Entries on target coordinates
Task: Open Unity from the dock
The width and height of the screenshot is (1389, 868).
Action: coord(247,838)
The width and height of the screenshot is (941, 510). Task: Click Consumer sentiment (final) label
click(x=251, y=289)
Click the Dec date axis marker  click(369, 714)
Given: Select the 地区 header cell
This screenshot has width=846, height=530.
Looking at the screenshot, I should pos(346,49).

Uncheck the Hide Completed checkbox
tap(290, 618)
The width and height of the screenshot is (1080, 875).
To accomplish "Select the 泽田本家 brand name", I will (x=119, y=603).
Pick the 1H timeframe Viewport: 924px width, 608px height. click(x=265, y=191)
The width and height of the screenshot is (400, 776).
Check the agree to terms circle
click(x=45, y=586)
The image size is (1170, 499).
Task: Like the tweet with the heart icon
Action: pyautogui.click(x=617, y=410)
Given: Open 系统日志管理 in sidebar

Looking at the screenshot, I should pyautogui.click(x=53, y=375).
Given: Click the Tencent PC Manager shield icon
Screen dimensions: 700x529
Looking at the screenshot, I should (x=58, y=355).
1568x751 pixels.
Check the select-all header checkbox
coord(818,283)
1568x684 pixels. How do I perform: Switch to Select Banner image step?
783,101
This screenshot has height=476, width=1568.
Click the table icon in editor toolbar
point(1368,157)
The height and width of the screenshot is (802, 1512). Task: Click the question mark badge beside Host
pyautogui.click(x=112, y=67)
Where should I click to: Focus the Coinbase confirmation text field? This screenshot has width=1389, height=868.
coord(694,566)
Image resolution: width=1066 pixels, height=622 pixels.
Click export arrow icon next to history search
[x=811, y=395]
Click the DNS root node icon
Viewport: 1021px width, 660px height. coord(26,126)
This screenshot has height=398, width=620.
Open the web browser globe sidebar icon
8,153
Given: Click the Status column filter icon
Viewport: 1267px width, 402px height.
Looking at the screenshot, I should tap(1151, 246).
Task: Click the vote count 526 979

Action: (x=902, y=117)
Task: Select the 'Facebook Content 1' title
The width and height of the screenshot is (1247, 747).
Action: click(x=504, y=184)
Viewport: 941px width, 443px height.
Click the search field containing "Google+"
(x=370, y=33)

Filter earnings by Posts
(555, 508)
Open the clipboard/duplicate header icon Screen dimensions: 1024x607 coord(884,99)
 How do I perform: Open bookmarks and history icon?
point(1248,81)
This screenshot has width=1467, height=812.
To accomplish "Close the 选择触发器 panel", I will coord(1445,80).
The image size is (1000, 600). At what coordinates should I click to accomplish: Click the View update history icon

- _STATED EXERCISE_: Copy out every one of these records word for word, leaving nothing out and changing nothing.

- _OUTPUT FOR THIS EXERCISE_:
Task: Open Unity from the dock
The width and height of the screenshot is (1389, 868).
Action: coord(247,838)
The width and height of the screenshot is (941, 510). Task: Click Consumer sentiment (final) label
click(x=251, y=289)
Click the Dec date axis marker  click(369, 714)
Given: Select the 地区 header cell
This screenshot has width=846, height=530.
Looking at the screenshot, I should pos(346,49).

Uncheck the Hide Completed checkbox
tap(290, 618)
The width and height of the screenshot is (1080, 875).
To accomplish "Select the 泽田本家 brand name", I will (x=119, y=603).
Pick the 1H timeframe Viewport: 924px width, 608px height. click(x=265, y=191)
The width and height of the screenshot is (400, 776).
Check the agree to terms circle
click(x=45, y=586)
The image size is (1170, 499).
Task: Like the tweet with the heart icon
Action: pyautogui.click(x=617, y=410)
Given: Open 系统日志管理 in sidebar

Looking at the screenshot, I should pyautogui.click(x=53, y=375).
Given: Click the Tencent PC Manager shield icon
Screen dimensions: 700x529
Looking at the screenshot, I should (x=58, y=355).
1568x751 pixels.
Check the select-all header checkbox
coord(818,283)
1568x684 pixels. How do I perform: Switch to Select Banner image step?
783,101
This screenshot has height=476, width=1568.
Click the table icon in editor toolbar
point(1368,157)
The height and width of the screenshot is (802, 1512). Task: Click the question mark badge beside Host
pyautogui.click(x=112, y=67)
Where should I click to: Focus the Coinbase confirmation text field? This screenshot has width=1389, height=868.
coord(694,566)
Image resolution: width=1066 pixels, height=622 pixels.
Click export arrow icon next to history search
[x=811, y=395]
Click the DNS root node icon
Viewport: 1021px width, 660px height. coord(26,126)
This screenshot has height=398, width=620.
Open the web browser globe sidebar icon
8,153
Given: Click the Status column filter icon
Viewport: 1267px width, 402px height.
Looking at the screenshot, I should tap(1151, 246).
Task: Click the vote count 526 979

Action: (x=902, y=117)
Task: Select the 'Facebook Content 1' title
The width and height of the screenshot is (1247, 747).
Action: click(x=504, y=184)
Viewport: 941px width, 443px height.
Click the search field containing "Google+"
(x=370, y=33)

Filter earnings by Posts
(555, 508)
Open the clipboard/duplicate header icon Screen dimensions: 1024x607 coord(884,99)
 How do I perform: Open bookmarks and history icon?
point(1248,81)
This screenshot has width=1467, height=812.
To accomplish "Close the 选择触发器 panel", I will coord(1445,80).
The image size is (1000, 600). At what coordinates should I click to accomplish: Click the View update history icon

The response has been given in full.